Que se hubieran aprovechado de la tradicional generosidad de los beduinos y de la amabilidad de sus hijos enfureció todavía más a Khalif. Se dirigió al otro lado de la tienda. Esta vez clavó el cuchillo en la tela y tiró bruscamente hacia abajo.

—Quédate aquí —ordenó a Jinn.

Khalif se asomó a través de la abertura y salió despacio a la oscuridad. Describiendo un amplio arco, se acercó rodando por detrás de sus enemigos y entró sigilosamente en el oasis.

Con la atención centrada en Sabah y en sus hombres situados en la parte de delante, los bandidos no se percataron de que Khalif los estaba flanqueando. Este se acercó por detrás, abrió fuego y les disparó a corta distancia.

Tres bandidos cayeron abatidos rápidamente y luego un cuarto. Otro trató de huir y fue alcanzado por un disparo de Sabah, pero el sexto y último se dio la vuelta a tiempo y devolvió el fuego.

Una bala impactó en el hombro de Khalif y lo derribó hacia atrás. Una oleada de dolor le recorrió el cuerpo, y cayó al agua.

El bandido corrió hacia él, tal vez pensando que estaba muerto o demasiado herido para luchar.

Khalif apuntó con el viejo rifle y apretó el gatillo. La bala se encasquilló. Cogió el cerrojo del arma y trató de desatrancarlo, pero no tenía suficiente fuerza en el brazo herido para liberar el mecanismo atascado.

El bandido levantó su arma y apuntó al pecho de Khalif. Y entonces el sonido del revólver Webley resonó como un trueno.

El bandido impactó contra una palmera con una expresión de perplejidad en el rostro. Se deslizó por el árbol, y el arma cayó de sus manos yendo a parar al agua.

Jinn estaba detrás del hombre muerto, sujetando la pistola con las manos temblorosas, los ojos anegados en lágrimas.

Khalif buscó más enemigos a su alrededor, pero no vio a ninguno. Los disparos se habían interrumpido. Oyó a Sabah gritando a los hombres. La batalla había terminado.

—Ven aquí, Jinn —ordenó.

Su hijo se acercó a él temblando. Khalif lo agarró bajo el brazo y lo abrazó.

—Mírame.

El muchacho no reaccionó.

—¡Mírame, Jinn!

Finalmente, Jinn se volvió. Khalif lo agarró fuerte del hombro.

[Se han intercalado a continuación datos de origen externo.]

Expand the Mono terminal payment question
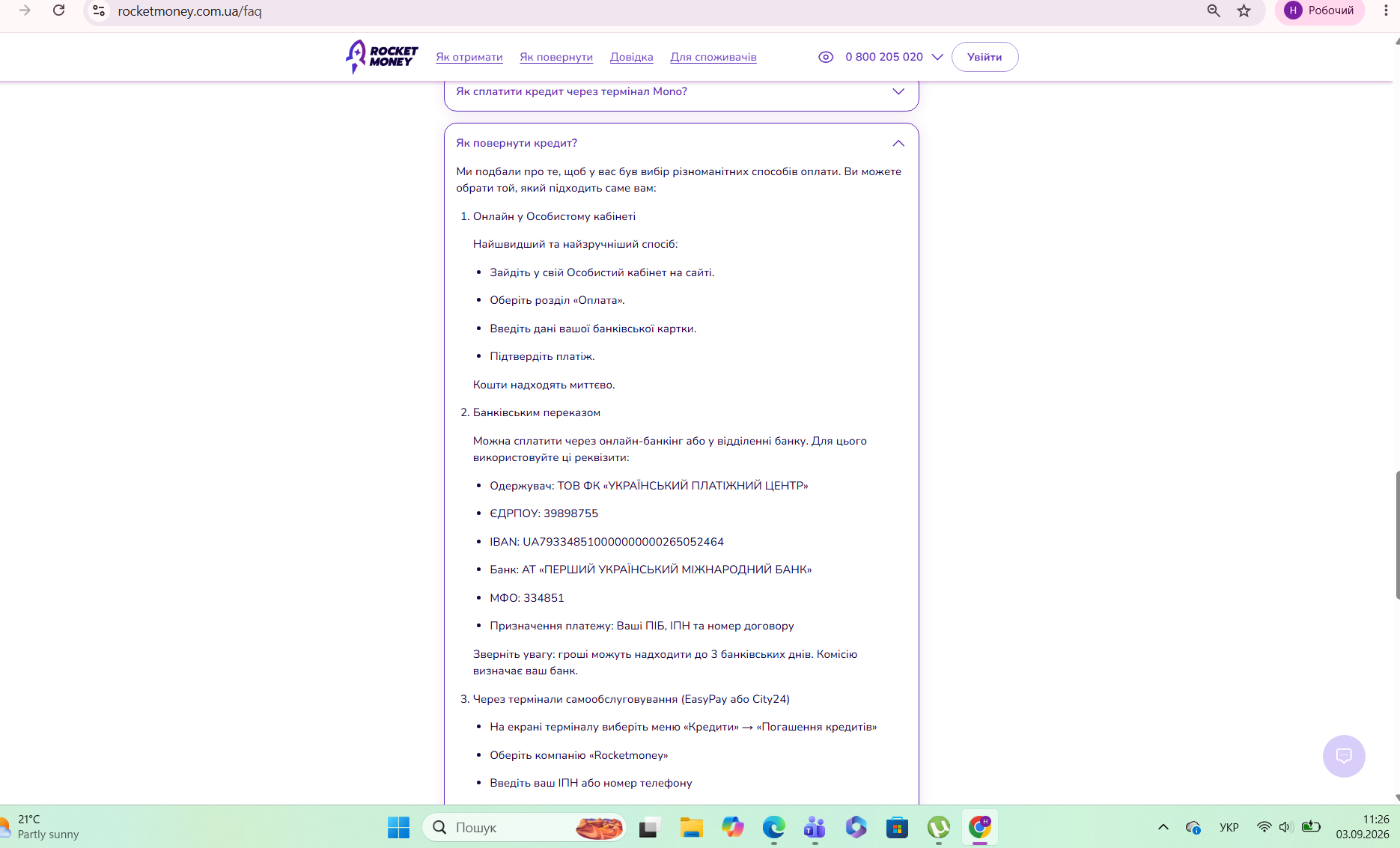This screenshot has height=848, width=1400. coord(681,91)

—Eres demasiado joven para entenderlo, hijo mío, pero has hecho algo muy importante. Has salvado a tu padre. Has salvado a tu familia.

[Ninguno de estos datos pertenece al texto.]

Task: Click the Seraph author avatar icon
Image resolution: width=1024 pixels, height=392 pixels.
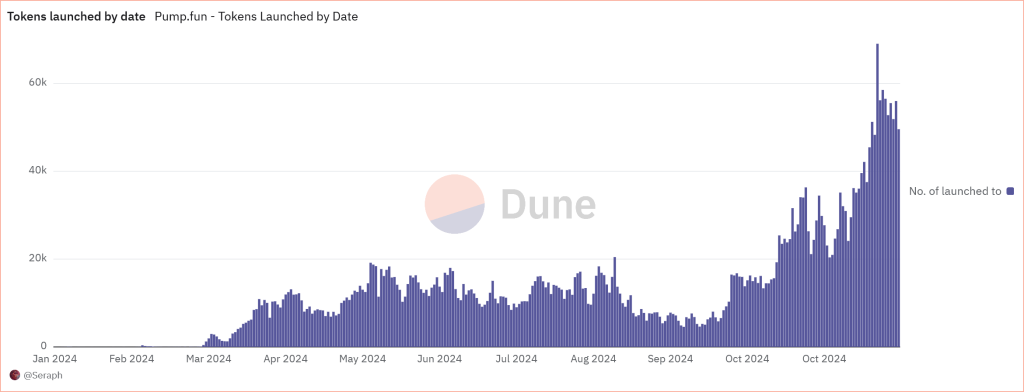Action: (x=14, y=375)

—Pero mis hermanos y también mi madre han muerto —gritó Jinn.

—No —repuso Khalif—. Están en el paraíso, y algún día nosotros nos reuniremos con ellos.

Jinn no reaccionó; se limitó a mirar y a sollozar.

Un sonido a la derecha hizo volverse a Khalif. Uno de los bandidos estaba vivo y trataba de huir arrastrándose.

Khalif levantó el cuchillo curvo, dispuesto a liquidar al hombre, pero se contuvo.

—Mátalo, Jinn.

El tembloroso chico miró sin comprender. Khalif le devolvió la mirada, firme e inflexible.

—Tus hermanos han muerto, Jinn. El futuro del clan depende de ti. Debes aprender a ser fuerte.

Jinn siguió temblando, pero Khalif estaba ahora todavía más convencido. La amabilidad y la generosidad habían estado a punto de acabar con ellos. Debía extirpar esa debilidad de su único hijo superviviente.

—No debes tener compasión —dijo Khalif—. Es un enemigo. Si no tenemos la fortaleza para matar a nuestros enemigos, nos arrebatarán el agua. Y sin el agua, solo nos quedará vagar por el desierto y morir.

Khalif sabía que podía obligar a Jinn a hacerlo, sabía que podía ordenárselo y que el chico obedecería. Pero necesitaba que Jinn lo decidiera él mismo.

—¿Tienes miedo?

Jinn negó con la cabeza. Se volvió poco a poco y levantó la pistola.

El bandido volvió la vista atrás y lo miró, pero en lugar de ceder, la mano de Jinn adquirió más firmeza. Miró al bandido a la cara y apretó el gatillo.

El disparo del revólver resonó a través del agua y se extendió por todo el desierto. Cuando el sonido se desvaneció, ya no caían lágrimas de los ojos del chico.